The most recent round of grants by the California Institute for Regenerative Medicine (CIRM) demonstrates – again – where the future of stem cell research lies.
As documented in a previous publication on this website, since its first round of grants to specific research projects in 2007, CIRM has been steadily moving away from its original mission to give preferential treatment to funding for human embryonic stem cell research (hESCR). Instead, after adopting a renewed emphasis on translating research into clinical trials, CIRM has more and more shifted the bulk of its grants towards funding research utilizing adult stem cells and other alternatives to hESCR, such as induced pluripotent stem cells (iPSCs).
This trend was again clearly on display when in March of this year CIRM distributed $32 million in grants. All of the money went to nine research projects involving iPSCs; none to hESCR.
A $10 million grant went to establishing a stem cell bank “responsible for receipt, expansion, quality characterization, safe storage and distribution” of iPSCs. The fact that to date CIRM has declined to fund the establishment of a similar bank for human embryonic stem cells may reasonably be read as an indication that CIRM sees little value in doing so.

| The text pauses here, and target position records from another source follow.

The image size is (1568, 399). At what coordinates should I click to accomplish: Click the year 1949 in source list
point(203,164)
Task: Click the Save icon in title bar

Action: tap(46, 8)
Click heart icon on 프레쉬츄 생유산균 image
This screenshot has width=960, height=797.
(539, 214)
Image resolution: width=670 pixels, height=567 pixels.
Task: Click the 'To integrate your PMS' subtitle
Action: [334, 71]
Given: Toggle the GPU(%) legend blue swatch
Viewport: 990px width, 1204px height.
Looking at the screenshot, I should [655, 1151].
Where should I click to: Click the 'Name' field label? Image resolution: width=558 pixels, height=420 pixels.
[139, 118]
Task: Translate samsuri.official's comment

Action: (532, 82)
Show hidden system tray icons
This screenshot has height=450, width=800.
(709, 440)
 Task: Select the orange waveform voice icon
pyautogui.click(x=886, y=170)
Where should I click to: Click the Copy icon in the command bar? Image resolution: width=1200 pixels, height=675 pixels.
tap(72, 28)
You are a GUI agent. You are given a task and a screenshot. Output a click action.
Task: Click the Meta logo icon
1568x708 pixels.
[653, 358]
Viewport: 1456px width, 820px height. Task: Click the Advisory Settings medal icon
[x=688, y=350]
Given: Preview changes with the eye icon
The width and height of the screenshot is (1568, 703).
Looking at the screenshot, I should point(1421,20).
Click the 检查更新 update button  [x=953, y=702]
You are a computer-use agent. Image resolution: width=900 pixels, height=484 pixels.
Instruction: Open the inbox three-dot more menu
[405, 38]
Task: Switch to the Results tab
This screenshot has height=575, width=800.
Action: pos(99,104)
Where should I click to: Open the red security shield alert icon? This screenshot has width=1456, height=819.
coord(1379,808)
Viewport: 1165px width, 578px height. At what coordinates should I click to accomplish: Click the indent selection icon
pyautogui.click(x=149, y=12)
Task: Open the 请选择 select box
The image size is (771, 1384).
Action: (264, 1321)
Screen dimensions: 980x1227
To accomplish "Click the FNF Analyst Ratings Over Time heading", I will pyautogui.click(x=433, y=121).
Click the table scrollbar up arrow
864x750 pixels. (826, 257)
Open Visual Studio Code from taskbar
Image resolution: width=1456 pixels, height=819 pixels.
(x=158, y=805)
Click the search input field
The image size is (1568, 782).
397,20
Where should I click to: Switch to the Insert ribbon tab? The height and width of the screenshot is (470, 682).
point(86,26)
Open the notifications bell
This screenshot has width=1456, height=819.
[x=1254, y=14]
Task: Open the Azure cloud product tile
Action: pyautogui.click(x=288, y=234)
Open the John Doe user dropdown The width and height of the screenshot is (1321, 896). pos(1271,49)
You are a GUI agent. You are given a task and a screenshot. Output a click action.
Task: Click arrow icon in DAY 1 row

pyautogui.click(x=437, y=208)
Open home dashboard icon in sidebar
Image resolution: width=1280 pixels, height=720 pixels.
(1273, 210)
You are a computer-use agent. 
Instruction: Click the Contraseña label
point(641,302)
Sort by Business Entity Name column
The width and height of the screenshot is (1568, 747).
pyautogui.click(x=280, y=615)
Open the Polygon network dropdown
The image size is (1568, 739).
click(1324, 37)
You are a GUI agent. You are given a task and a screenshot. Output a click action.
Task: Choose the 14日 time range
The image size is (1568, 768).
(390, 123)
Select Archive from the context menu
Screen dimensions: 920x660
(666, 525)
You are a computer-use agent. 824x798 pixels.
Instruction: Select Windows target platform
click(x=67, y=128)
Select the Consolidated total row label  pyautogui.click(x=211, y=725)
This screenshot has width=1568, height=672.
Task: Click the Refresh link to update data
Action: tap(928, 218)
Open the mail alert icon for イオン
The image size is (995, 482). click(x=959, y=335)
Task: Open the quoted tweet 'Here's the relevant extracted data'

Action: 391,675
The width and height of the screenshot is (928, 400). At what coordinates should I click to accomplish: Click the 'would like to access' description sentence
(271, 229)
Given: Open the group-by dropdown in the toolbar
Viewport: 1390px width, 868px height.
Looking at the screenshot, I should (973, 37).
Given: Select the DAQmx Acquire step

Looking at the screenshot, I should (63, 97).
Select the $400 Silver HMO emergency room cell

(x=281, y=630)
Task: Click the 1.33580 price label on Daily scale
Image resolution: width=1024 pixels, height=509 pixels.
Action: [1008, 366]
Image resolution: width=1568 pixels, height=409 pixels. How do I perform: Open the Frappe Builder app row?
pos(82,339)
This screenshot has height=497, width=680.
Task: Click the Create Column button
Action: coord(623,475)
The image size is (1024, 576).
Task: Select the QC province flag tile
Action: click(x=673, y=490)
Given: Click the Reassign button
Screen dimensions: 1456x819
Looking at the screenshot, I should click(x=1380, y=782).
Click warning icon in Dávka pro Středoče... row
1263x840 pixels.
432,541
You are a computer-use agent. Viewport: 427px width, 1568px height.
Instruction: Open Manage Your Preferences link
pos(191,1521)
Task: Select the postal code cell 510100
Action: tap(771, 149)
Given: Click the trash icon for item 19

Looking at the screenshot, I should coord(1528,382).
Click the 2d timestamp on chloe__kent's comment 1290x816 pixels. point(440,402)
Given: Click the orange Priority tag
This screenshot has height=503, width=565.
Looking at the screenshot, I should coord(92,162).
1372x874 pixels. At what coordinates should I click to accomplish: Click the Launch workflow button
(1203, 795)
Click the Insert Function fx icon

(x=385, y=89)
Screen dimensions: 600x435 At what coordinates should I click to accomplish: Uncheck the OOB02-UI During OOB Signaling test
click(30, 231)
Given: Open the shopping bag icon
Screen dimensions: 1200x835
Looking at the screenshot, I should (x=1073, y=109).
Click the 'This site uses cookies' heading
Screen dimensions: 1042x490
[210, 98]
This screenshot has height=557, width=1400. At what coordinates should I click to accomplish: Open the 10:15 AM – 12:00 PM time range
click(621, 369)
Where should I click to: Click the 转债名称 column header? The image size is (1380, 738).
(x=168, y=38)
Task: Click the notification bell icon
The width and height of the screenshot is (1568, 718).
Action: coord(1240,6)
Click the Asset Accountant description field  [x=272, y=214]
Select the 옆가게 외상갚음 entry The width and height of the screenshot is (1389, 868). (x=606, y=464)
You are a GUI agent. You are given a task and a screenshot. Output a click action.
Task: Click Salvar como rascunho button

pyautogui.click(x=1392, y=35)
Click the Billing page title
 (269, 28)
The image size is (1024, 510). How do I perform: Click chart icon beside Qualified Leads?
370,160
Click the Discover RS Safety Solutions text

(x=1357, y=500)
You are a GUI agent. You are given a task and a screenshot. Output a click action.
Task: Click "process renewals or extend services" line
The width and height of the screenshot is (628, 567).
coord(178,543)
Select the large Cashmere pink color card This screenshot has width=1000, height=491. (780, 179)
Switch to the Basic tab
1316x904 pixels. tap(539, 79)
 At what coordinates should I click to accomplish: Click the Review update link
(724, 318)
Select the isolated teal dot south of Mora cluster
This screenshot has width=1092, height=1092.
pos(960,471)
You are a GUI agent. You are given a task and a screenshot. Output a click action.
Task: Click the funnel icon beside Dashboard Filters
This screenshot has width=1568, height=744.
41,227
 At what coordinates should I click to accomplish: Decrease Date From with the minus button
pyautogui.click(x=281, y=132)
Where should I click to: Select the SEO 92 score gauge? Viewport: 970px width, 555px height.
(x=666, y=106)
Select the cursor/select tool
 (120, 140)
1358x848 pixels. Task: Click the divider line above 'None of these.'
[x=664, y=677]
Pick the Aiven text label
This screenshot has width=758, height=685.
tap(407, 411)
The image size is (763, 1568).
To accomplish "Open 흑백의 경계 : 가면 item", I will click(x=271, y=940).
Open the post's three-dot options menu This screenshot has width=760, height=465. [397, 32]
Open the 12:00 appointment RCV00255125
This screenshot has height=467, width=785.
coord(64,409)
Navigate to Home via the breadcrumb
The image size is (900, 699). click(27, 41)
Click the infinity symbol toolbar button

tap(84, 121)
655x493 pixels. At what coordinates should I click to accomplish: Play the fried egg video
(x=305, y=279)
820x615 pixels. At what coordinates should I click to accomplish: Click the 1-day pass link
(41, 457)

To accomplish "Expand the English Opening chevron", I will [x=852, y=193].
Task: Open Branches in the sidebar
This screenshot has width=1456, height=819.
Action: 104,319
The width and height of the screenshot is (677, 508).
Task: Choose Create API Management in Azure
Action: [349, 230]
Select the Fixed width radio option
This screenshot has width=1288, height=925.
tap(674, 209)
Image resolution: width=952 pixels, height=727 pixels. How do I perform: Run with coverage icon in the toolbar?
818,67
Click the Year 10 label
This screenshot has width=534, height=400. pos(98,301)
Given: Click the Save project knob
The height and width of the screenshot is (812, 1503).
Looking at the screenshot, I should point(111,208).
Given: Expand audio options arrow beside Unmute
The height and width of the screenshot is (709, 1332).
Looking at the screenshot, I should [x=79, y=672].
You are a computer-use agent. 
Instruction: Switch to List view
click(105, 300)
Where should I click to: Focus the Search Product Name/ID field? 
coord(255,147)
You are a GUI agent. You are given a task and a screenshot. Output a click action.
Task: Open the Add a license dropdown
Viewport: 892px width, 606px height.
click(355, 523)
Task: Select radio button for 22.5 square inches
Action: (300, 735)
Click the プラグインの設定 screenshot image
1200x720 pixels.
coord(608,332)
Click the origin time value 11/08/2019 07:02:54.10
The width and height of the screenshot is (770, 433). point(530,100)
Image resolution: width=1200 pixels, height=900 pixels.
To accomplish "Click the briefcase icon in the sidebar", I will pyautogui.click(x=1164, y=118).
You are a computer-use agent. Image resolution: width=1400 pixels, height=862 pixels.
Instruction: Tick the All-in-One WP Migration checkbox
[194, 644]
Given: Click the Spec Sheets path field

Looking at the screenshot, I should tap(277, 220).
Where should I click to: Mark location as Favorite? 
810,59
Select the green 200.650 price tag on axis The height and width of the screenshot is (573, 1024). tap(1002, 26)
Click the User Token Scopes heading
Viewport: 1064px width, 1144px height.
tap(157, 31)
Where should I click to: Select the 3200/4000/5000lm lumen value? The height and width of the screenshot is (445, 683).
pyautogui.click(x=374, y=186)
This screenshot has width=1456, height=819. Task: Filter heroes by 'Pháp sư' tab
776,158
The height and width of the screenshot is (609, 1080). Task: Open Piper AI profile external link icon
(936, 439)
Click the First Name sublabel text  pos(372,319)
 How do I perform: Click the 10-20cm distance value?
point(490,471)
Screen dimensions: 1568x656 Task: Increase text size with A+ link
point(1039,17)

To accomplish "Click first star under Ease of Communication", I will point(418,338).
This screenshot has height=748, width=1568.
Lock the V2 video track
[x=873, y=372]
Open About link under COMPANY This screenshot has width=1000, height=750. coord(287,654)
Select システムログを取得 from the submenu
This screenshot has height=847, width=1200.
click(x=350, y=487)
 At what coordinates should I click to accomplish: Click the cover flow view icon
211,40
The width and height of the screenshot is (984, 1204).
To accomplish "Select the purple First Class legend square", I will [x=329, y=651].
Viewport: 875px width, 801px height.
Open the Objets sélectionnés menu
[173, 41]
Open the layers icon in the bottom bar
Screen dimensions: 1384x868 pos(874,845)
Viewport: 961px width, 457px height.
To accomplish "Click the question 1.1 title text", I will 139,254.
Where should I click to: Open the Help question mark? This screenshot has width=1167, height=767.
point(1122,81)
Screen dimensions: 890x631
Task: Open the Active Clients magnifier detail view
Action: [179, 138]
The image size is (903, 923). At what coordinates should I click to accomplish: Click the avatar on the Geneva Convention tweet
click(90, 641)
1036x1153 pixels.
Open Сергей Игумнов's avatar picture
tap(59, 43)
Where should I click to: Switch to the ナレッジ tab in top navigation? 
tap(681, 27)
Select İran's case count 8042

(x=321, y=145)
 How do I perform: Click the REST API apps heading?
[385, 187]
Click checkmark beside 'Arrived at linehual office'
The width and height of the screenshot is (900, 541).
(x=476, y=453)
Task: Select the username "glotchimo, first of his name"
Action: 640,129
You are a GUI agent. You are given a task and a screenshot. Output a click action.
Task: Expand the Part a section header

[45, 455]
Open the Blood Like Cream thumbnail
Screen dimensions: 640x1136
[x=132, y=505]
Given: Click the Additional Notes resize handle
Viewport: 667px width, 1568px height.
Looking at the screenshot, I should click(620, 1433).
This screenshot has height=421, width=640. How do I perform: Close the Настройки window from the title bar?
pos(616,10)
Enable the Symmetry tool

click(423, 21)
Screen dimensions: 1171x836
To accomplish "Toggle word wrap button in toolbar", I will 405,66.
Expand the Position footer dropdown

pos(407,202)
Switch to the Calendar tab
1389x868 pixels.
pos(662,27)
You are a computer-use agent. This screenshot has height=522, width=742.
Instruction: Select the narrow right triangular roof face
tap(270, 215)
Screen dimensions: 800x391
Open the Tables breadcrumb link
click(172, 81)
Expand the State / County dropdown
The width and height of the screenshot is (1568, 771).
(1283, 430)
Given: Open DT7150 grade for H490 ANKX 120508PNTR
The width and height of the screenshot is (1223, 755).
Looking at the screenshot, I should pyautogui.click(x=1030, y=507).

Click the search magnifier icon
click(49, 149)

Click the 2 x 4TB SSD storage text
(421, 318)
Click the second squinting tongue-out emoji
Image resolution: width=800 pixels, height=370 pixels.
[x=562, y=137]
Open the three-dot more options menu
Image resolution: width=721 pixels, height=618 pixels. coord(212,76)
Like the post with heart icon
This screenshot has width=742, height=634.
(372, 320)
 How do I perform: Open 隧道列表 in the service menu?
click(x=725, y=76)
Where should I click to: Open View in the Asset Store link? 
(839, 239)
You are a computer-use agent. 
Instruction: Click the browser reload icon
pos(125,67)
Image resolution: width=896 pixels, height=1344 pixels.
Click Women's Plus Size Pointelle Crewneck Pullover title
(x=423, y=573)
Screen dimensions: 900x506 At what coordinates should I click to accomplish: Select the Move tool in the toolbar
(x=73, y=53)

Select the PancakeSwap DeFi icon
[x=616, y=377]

Another $16 million was awarded to a program to generate 9,000 iPSC lines, to be made available to stem cell researchers investigating a variety of diseases. By way of contrast, a previous round of grants (2008) to “support the derivation and propagation of new lines of pluripotent human stem cells” — the “New Cell Lines Awards” — distributed $24 million to 16 recipients. Eight of those projects involved hESCs (with five of those also including iPSCs). The other eight funded projects were for iPSC research alone. In this current round of grants, iPSCs have completely replaced hESCs in funding for the generation of new pluripotent stem cell lines for research.
The remaining 2013 funds went to seven projects to collect tissue to generate disease- specific iPSCs for use in disease modeling. This is an area where iPSCs are proving especially useful in the pursuit of therapies for use in clinical trials. Disease modeling involves developing an iPSC line using somatic cells taken from a patient with a specific disease, e.g., Alzheimer’s. These lines then allow researchers to observe the origins and development of the disease and also to test new medicines for the disease.
Announcing this round of grants, CIRM characterized them as a “new approach to advance research.”
Indeed it is. And the lack, once again, of funding for hESCR only serves to highlight how old and dated that approach to finding treatments and cures increasingly seems.